- _WHAT IS ASKED_:
Update the material below by replacing every "Expand" with "Open" and leaving everything else unchanged. Omit the pictures from your version.

- _RECORDS FOR THE TASK_:
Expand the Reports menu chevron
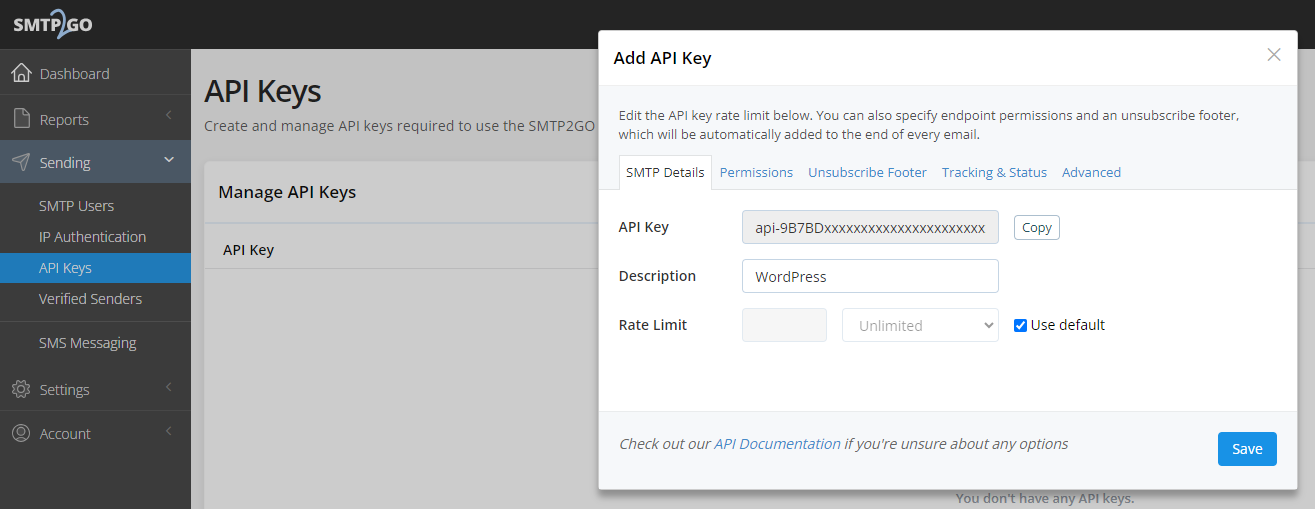The image size is (1315, 509). (169, 118)
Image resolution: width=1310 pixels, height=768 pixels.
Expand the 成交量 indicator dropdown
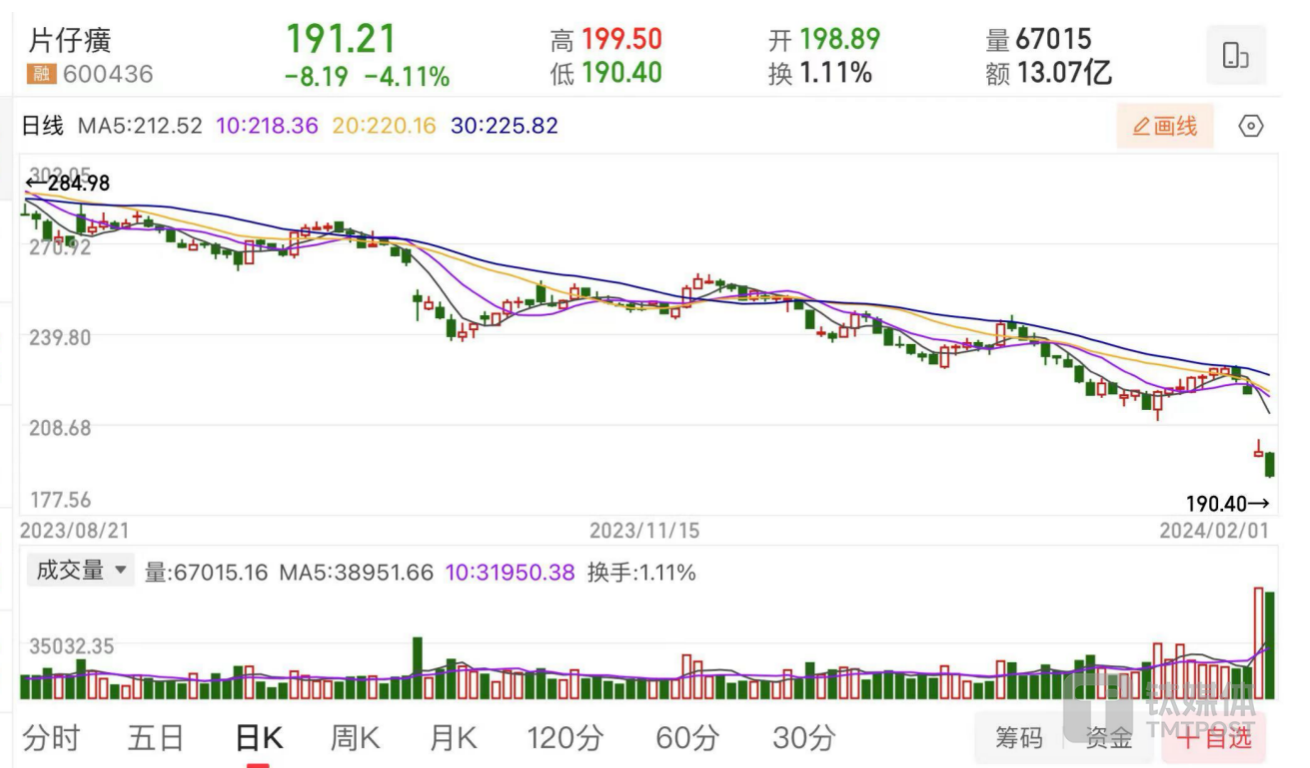tap(81, 571)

- _SOLVED PROBLEM_:
Open the Reports menu chevron
The image size is (1315, 509). (169, 118)
Image resolution: width=1310 pixels, height=768 pixels.
Open the 成交量 indicator dropdown
tap(81, 571)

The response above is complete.